ASSIGNED TASK: Where the line containing "At what coordinates" appears in the records below, begin there and repeat each line exactly through the final one, dropping all pictures.

MATERIAL PROVIDED:
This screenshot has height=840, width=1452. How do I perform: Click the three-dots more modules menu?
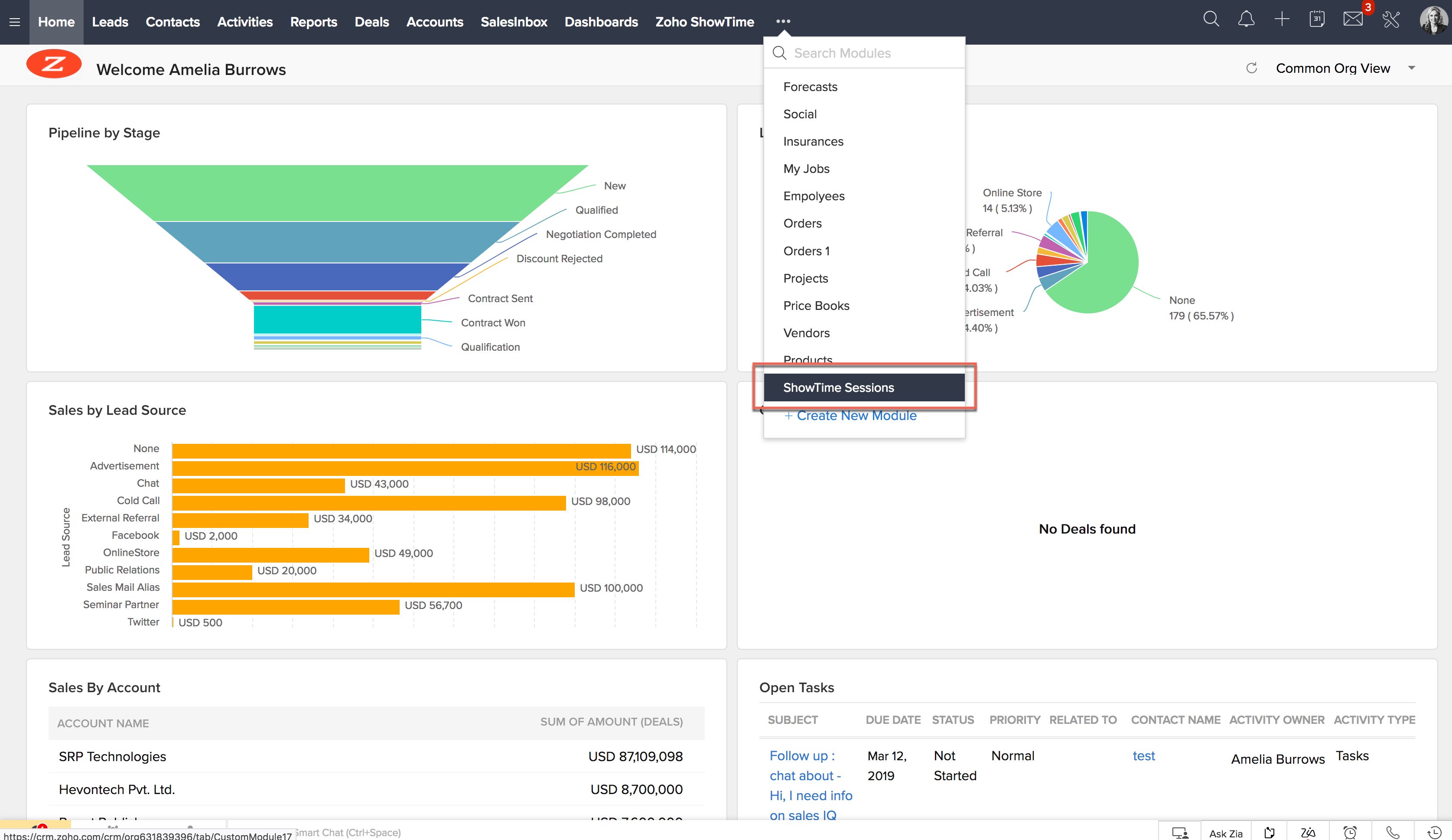(x=783, y=21)
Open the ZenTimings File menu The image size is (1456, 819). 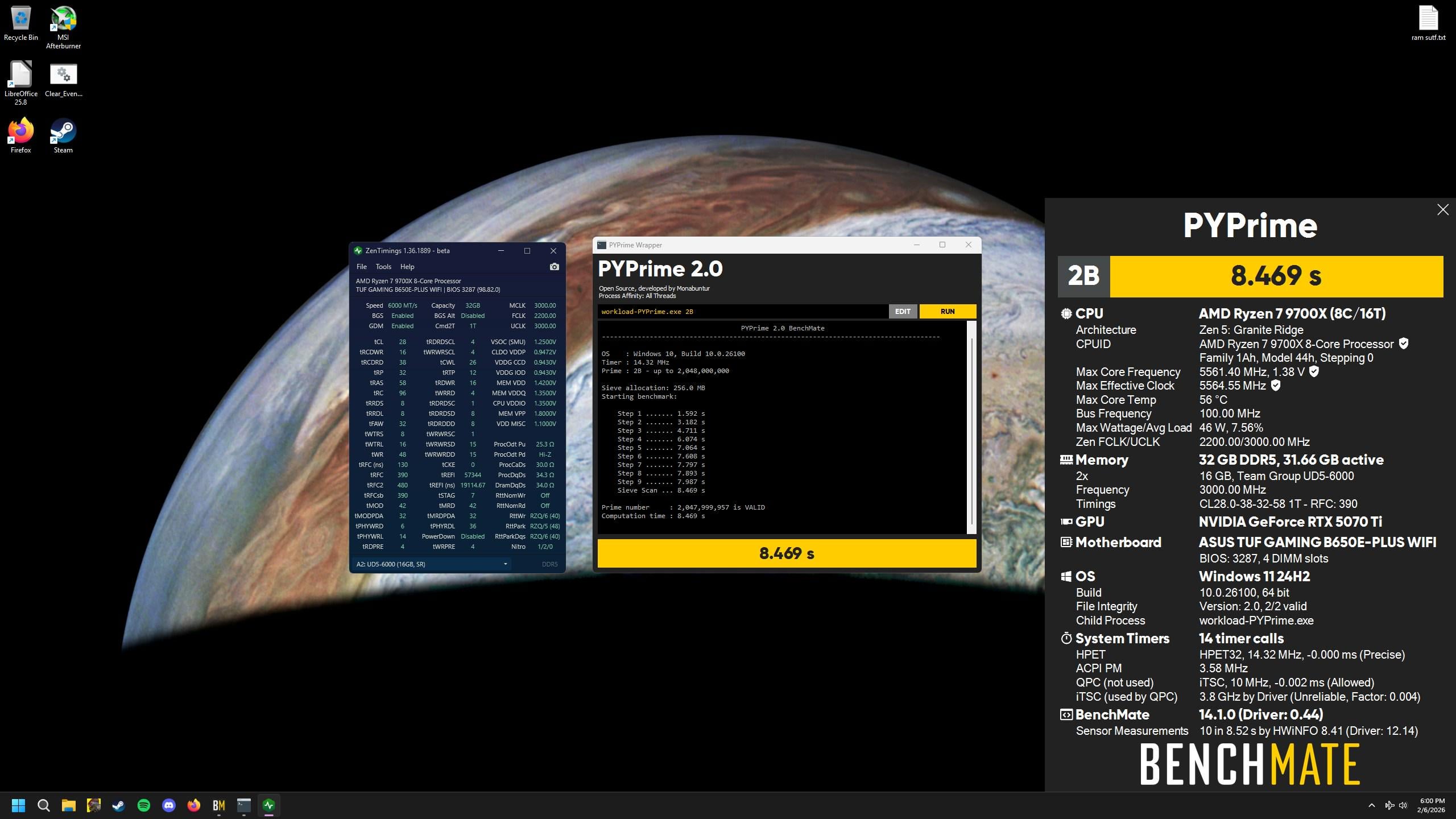click(x=361, y=267)
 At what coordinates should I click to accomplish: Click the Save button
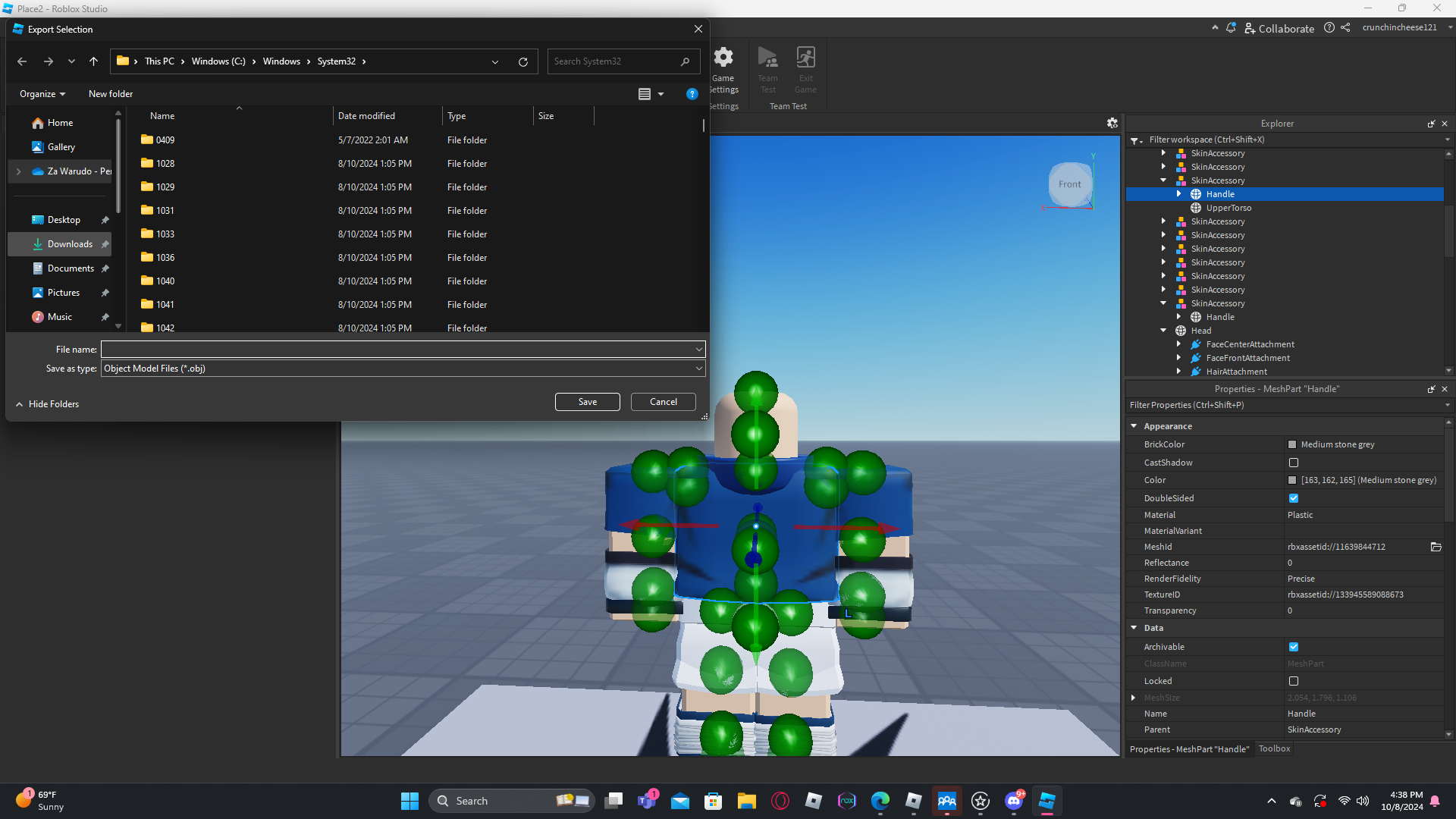point(587,402)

WRITTEN SOLUTION:
 At what coordinates should I click to accomplish: Click the Save button
point(587,402)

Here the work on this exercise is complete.